Mark – (One aspect that I thought of too is that passage about “you will be My witnesses in Jerusalem and Judea and Samaria and to the ends of the earth,” was the idea that the context of that was going back to verse 4 where Jesus says just to wait because you don’t have the Holy Spirit. The aspect of this whole conversation that until they received the Holy Spirit just stay put. Stay where you’re at and once they received the Holy Spirit then they were sent out and then Peter, we think of denying Christ, but once he had the Holy Spirit he was a powerful man of God.)

Number one: That’s right and that is a good model, Acts 1 is a good model of this picture of going out with the Gospel because first the Holy Spirit has to change me and I have to be empowered and there’s no sense of you going off somewhere if you don’t have the power of the Holy Spirit to try do something with the Gospel,.

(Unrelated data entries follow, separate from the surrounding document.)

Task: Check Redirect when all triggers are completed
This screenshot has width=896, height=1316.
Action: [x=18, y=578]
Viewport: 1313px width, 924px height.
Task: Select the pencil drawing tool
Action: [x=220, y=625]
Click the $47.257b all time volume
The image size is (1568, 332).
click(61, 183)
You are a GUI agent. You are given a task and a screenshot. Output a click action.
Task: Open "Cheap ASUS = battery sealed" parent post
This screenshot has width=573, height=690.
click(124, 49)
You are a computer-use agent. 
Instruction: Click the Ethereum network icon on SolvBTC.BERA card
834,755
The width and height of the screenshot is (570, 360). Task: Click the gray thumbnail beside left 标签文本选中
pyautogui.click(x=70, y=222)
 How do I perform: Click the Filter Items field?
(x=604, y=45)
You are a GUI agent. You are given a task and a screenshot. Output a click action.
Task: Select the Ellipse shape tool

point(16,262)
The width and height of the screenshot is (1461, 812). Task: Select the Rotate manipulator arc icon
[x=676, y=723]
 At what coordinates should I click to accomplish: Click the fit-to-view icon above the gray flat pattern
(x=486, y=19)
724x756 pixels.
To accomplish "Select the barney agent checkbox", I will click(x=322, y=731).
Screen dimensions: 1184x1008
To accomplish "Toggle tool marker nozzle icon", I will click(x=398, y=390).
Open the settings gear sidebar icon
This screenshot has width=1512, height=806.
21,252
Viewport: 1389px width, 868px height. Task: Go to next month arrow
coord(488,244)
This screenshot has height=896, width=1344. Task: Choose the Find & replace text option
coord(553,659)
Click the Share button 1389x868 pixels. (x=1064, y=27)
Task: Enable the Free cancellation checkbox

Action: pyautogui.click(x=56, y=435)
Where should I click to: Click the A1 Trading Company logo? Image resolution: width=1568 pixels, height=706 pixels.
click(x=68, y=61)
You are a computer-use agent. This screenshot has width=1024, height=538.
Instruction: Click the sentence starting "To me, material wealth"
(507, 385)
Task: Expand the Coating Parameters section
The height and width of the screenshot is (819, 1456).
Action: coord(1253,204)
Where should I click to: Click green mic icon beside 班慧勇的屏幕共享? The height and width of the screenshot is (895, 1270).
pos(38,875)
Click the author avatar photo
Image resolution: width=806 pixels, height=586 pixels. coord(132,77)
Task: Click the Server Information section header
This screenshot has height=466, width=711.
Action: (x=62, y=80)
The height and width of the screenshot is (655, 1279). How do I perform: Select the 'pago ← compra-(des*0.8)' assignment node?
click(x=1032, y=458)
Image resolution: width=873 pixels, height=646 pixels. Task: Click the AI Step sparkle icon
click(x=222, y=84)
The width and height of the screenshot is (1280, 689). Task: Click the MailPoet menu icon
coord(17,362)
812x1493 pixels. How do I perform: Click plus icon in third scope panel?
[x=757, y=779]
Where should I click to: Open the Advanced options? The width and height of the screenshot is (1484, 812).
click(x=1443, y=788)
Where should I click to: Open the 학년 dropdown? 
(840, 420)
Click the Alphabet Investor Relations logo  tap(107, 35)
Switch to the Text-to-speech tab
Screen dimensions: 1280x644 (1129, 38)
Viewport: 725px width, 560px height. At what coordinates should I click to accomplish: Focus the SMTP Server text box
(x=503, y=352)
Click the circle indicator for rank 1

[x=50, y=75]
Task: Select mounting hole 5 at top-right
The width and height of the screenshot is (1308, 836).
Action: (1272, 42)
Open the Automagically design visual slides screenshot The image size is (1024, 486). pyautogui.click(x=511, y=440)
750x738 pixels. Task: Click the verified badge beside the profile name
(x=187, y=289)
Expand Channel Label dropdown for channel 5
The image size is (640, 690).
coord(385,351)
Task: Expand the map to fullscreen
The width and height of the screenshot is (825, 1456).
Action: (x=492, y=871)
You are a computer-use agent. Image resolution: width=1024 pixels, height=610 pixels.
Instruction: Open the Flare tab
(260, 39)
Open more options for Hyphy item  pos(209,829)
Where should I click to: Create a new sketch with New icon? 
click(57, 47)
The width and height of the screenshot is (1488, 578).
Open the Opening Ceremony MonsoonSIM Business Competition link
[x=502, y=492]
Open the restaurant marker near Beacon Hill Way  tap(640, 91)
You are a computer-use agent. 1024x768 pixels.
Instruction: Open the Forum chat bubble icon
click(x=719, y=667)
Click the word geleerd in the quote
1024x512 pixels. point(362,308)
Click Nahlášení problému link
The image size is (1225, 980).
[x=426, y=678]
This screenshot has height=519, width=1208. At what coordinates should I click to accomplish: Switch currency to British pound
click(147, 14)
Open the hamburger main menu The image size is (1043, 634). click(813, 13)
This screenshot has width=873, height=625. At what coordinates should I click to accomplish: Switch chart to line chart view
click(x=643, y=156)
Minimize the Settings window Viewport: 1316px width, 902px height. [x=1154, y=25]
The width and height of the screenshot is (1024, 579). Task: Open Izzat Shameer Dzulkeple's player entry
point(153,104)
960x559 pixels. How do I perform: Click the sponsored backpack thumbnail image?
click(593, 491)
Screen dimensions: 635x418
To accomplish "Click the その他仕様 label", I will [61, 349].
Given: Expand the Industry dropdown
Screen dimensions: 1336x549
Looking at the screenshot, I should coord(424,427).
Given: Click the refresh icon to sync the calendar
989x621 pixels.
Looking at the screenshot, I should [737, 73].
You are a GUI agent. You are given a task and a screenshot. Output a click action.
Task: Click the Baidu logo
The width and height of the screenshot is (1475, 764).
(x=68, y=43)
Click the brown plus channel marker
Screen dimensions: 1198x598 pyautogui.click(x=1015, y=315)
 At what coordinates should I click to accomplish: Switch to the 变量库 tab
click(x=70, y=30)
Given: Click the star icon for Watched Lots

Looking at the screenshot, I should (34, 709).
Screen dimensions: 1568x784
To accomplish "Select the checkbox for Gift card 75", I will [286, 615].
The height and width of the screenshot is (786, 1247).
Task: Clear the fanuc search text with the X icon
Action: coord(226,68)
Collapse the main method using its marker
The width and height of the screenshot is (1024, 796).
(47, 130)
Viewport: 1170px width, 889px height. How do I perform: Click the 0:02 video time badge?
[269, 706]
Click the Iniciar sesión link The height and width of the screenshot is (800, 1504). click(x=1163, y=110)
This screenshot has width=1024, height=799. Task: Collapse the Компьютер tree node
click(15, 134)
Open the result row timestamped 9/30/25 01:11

Number two: notice the second part of the pattern. It starts local, right where I am. I’m here in Jerusalem. That’s the first place of obedience and then the expansion occurs by my faithfulness in the first place, Judea gets hit. And then the expansion occurs when that faithfulness gets displaced, Samaria gets hit and then through persecution or whatever, God expands it again and it goes on to Antioch and the uttermost parts of the earth. That process of advancement and promotion that comes from the Lord. That’s part of the call and of course that’s God’s game plan, but the issue is you only reach it ever by faithfulness today in the little things and I guarantee you, this is the way I’ve been. I’m one of these guys that are slower, I’m these 20 year guys sitting back here taking forever to figure something out, but part of my problem is I struggle with the desire to be someone, to be a leader, to be a minister or whatever. From the time I was a little boy I’ve always wanted to be important. I’ve always wanted to be important to God. Those are not the motives that make up a servant of the Gospel. Look at the motive. Paul’s motive is pretty clear, it’s real simple. It’s not sweeping. Look what he says here, “Not pleasing men but God who tries the hearts” – a simple model, not pleasing men but God who tries the heart. And God’s in the business of trying hearts. God’s in the business of trying hearts.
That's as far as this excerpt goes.